An Artist Who Defended Ai Weiwei Has Resigned From Hong Kong’s Arts Council, Citing ‘Personal Safety’
Chris Chan Kam-shing's resignation came alongside several others, as tensions over a new national security law continue to mount.
Multiple members of Hong Kong’s Arts Development Council have resigned this week. At least one, artist Chris Chan Kam-shing, cited “personal safety” as his reason in an interview with the South China Morning Post, though he declined to elaborate. The departures come after a series of media attacks.
The three officials who resigned—the others are songwriter Adrian Chow Pok-yin and director Indy Lee Chun-leung—were among a group of reformers originally elected in 2016 in a landslide, beating out more pro-establishment incumbents.
Government-appointed representative Vigo Yau Ah-kwai had resigned in May, according to the South China Morning Post’s report. As a result, the 27-member Council now has a gaping hole, with 15 percent of its seats left unfilled. In a statement, the council said that the resignations were over “personal reasons” and stressed that they “do not have any impact on [its] operation.”
In March, Chris Chan drew widespread notice after he challenged pro-Beijing politician Eunice Yung Hoi-yan’s contention that Ai Weiwei’s works in the M+ Museum collection—in particular his photograph Study of Perspective – Tian’anmen (1997), which features the artist giving the middle finger at the site of the 1989 student protest—might violate the new security law.
Chan had defended both the museum and Ai’s art, saying that “M+ can serve as an educational platform for those who don’t understand culture, like Yung.”
According to a source who spoke to the South China Morning Post, Chan’s resignation was related to concern over a lengthy profile of him in China’s Ta Kung Pao news outlet in April, “accusing him of being a ‘yellow ribbon’ spy in the council and mentioning the area he lived in.” (The yellow ribbon is a symbol of the demand for more democracy in Hong Kong.)
Chan’s girlfriend has also reshared content on social media that is pro-Hong Kong independence.
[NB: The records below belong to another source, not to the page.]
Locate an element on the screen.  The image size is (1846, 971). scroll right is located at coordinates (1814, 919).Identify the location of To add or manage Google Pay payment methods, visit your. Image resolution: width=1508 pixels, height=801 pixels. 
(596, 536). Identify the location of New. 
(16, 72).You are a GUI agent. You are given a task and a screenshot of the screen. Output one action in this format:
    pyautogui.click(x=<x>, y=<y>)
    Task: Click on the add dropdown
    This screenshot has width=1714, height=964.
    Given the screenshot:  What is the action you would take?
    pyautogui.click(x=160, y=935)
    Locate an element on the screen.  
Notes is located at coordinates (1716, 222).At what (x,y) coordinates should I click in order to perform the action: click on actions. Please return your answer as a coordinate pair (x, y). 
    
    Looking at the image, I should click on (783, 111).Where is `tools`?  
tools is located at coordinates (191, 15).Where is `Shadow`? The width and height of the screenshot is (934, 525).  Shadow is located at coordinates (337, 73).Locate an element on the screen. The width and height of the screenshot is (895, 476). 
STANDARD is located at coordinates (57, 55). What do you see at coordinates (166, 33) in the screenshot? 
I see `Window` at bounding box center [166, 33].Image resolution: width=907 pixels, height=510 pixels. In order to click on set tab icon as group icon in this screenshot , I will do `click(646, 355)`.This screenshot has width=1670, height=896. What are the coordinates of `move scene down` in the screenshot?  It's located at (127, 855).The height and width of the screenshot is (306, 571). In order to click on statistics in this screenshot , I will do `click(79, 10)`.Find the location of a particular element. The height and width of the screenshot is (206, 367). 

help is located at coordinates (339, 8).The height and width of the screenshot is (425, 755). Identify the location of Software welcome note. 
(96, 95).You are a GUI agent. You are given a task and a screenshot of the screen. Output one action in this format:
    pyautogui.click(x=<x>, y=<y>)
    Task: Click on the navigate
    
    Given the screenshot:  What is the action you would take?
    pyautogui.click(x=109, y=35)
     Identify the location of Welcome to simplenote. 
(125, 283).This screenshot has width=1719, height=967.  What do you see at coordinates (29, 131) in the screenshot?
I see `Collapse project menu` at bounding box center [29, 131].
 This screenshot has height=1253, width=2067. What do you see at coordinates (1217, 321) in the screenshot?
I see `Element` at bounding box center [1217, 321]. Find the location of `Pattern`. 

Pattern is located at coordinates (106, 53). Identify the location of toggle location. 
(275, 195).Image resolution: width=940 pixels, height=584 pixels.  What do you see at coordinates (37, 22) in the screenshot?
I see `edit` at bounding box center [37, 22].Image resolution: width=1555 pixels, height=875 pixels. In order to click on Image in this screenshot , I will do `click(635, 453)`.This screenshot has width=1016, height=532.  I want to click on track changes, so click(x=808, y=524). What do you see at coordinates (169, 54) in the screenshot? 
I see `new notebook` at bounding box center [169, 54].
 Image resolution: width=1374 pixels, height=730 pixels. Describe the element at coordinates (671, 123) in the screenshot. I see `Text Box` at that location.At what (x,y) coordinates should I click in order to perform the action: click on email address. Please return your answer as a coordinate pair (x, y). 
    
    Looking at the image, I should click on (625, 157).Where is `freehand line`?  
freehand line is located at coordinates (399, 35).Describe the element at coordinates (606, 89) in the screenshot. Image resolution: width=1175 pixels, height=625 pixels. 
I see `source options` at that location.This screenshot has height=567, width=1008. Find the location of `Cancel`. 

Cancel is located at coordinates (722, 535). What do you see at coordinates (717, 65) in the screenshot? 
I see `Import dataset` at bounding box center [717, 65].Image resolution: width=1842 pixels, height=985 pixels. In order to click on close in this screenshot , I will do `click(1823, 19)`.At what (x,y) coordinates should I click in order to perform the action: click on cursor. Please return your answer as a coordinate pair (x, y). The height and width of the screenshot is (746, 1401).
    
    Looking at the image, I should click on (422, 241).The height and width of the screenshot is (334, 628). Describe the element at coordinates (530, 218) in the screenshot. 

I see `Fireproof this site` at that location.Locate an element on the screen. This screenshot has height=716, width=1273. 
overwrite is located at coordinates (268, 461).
The source said that their names “were looped in the newspaper again in a report about brother Ming,” referring to recent coverage of the arrest of pop singer Anthony Wong Yiu-ming, who was charged for encouraging voters to support a pro-democracy candidate.
The Chinese-owned Ta Kung Pao and Wen Wei Po outlets accused the council of distributing grants of up to HK$15 million ($19 million) to pro-democracy groups that oppose the national security law.
Stressing that the council’s work had been professional, Indy Lee told the South China Morning Post that pro-Beijing media had “smeared” it. “I hope to calm the situation down,” he told the paper, speaking of his resignation.
Since the Beijing-drafted national security law went into effect on June 30, 2020, Hong Kong artists are among those who have publicly contemplated leaving the country as freedom of expression is curtailed. Meanwhile, last week online media source Initium Media announced it would move its headquarters from Hong Kong to Singapore as a direct result of the security law.
Christie’s, however, announced at the end of July that it was dramatically expanding its business in Hong Kong and tripling the numbers of art sales there.